Items for finding displayed items

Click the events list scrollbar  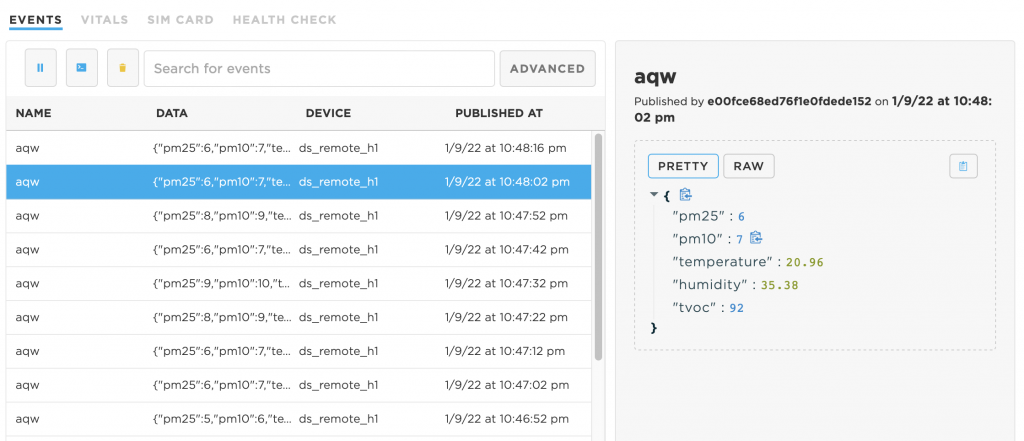(598, 247)
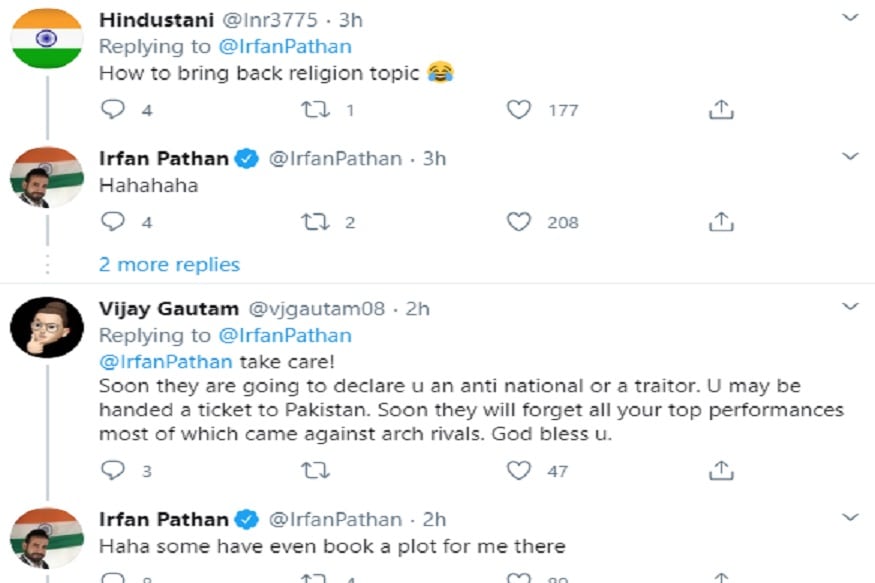The width and height of the screenshot is (875, 583).
Task: Retweet Vijay Gautam's tweet
Action: (x=315, y=471)
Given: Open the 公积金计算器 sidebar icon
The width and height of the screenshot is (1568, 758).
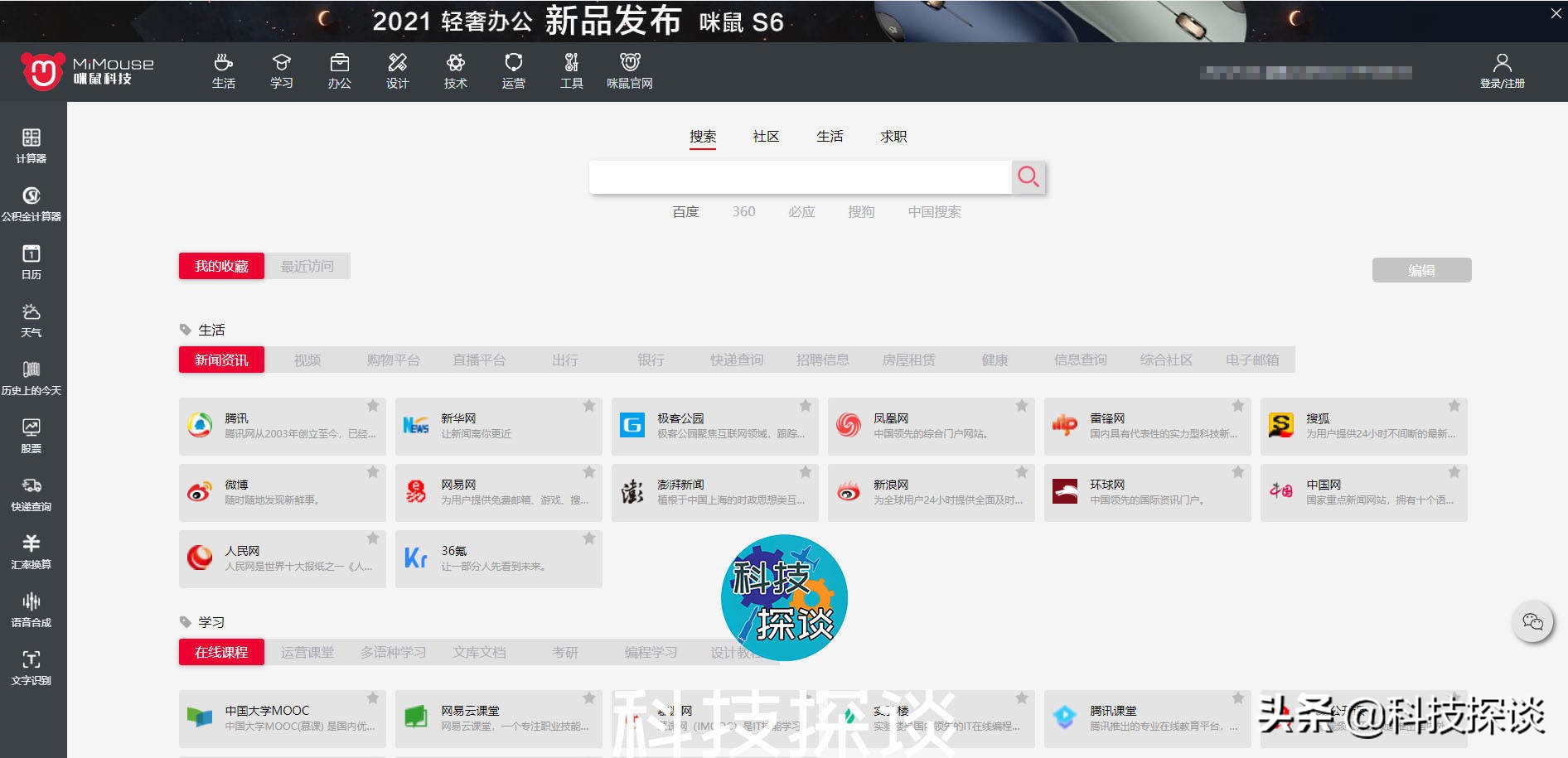Looking at the screenshot, I should (31, 203).
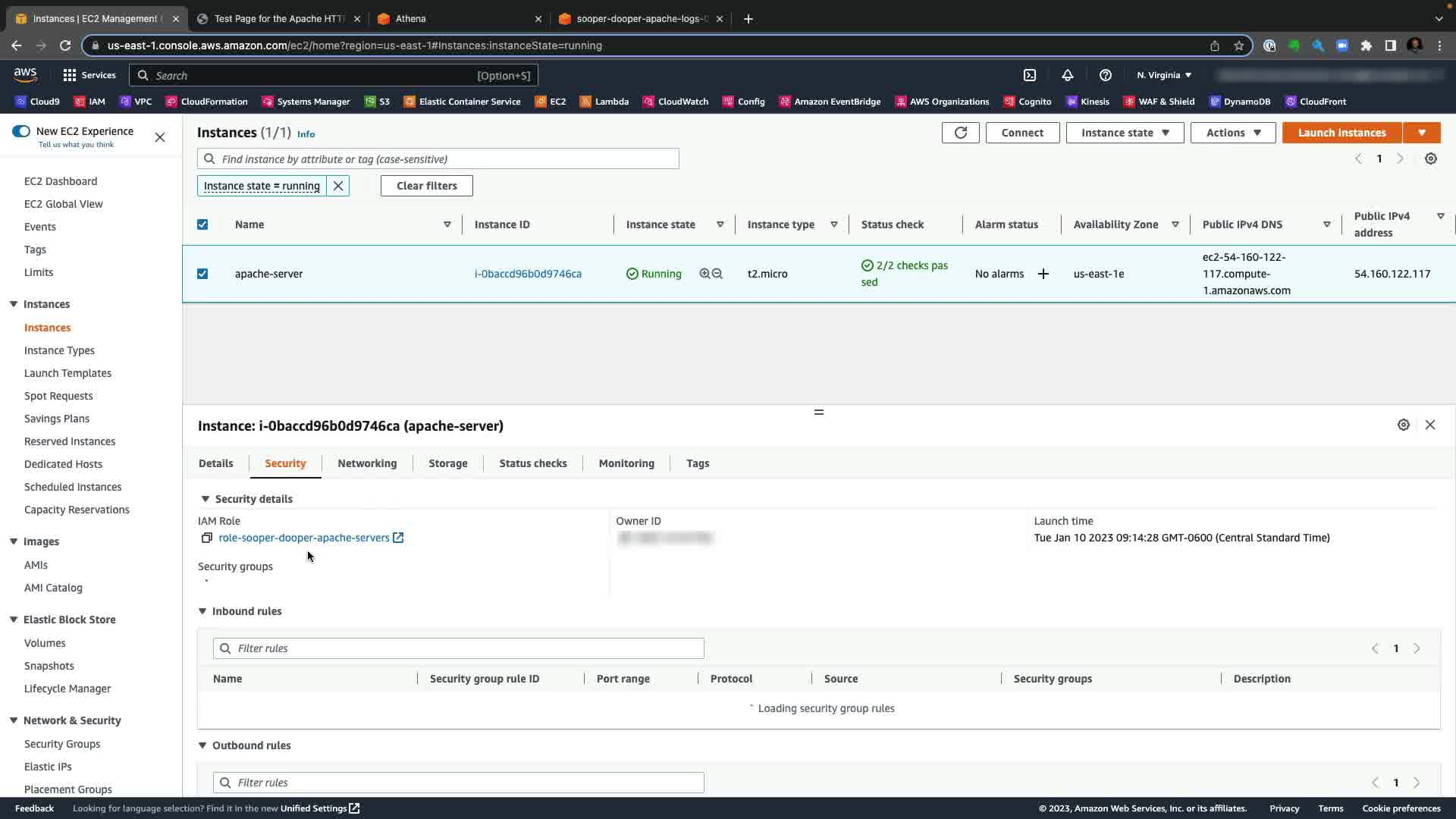
Task: Uncheck the apache-server row checkbox
Action: pos(202,274)
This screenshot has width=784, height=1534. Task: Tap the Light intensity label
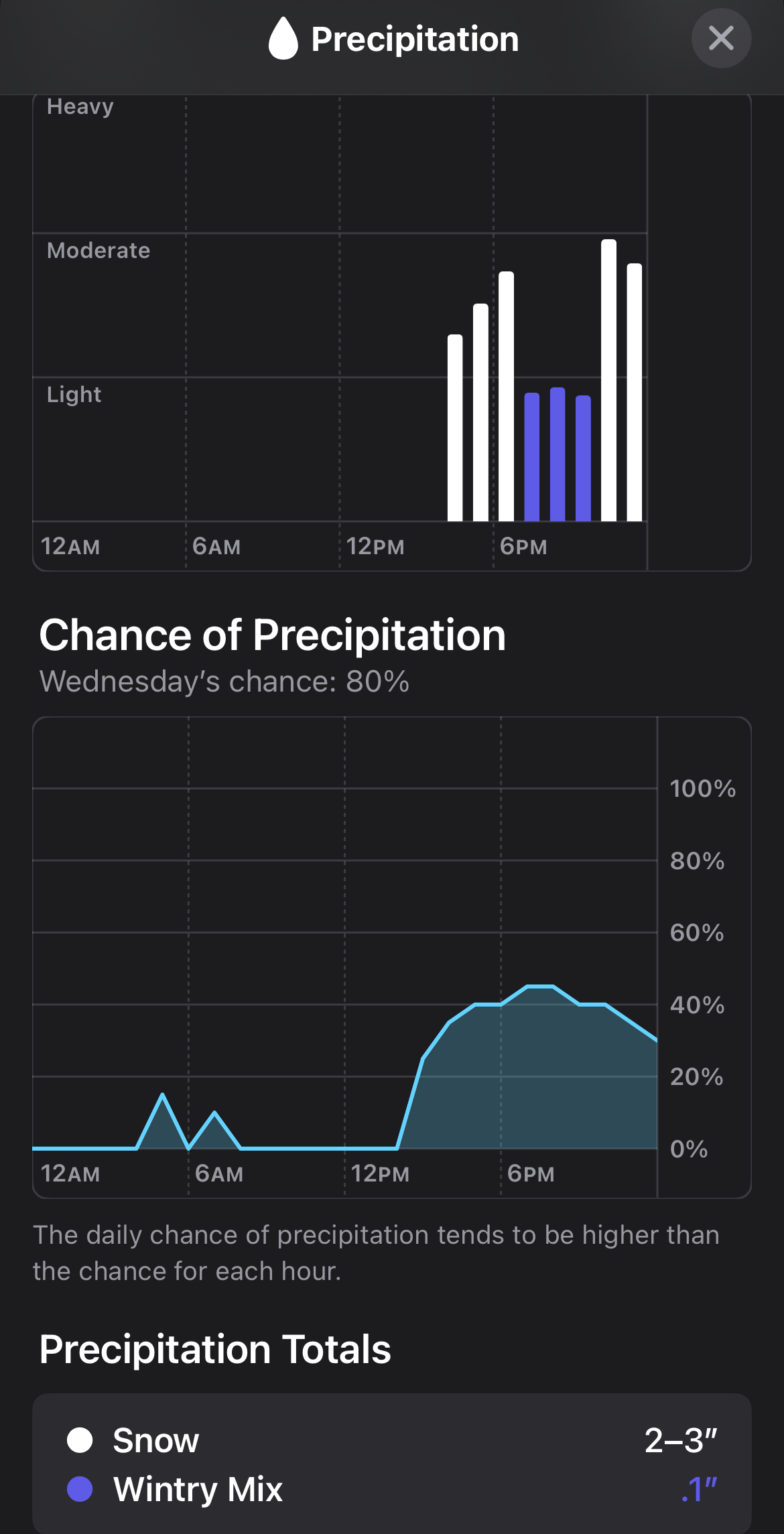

=== Goal of the exercise ===
Starting with the line that contains "Given: Open the 公积金计算器 sidebar icon" and going on through the end of the items, switch "sidebar icon" to "toolbar button" and write those lines out again with all else unchanged. Leave the pictures out of your answer.

=== Written solution ===
Given: Open the 公积金计算器 toolbar button
The width and height of the screenshot is (1568, 758).
Looking at the screenshot, I should (31, 203).
Task: Uncheck the apache-server row checkbox
Action: pos(202,274)
This screenshot has width=784, height=1534. Task: Tap the Light intensity label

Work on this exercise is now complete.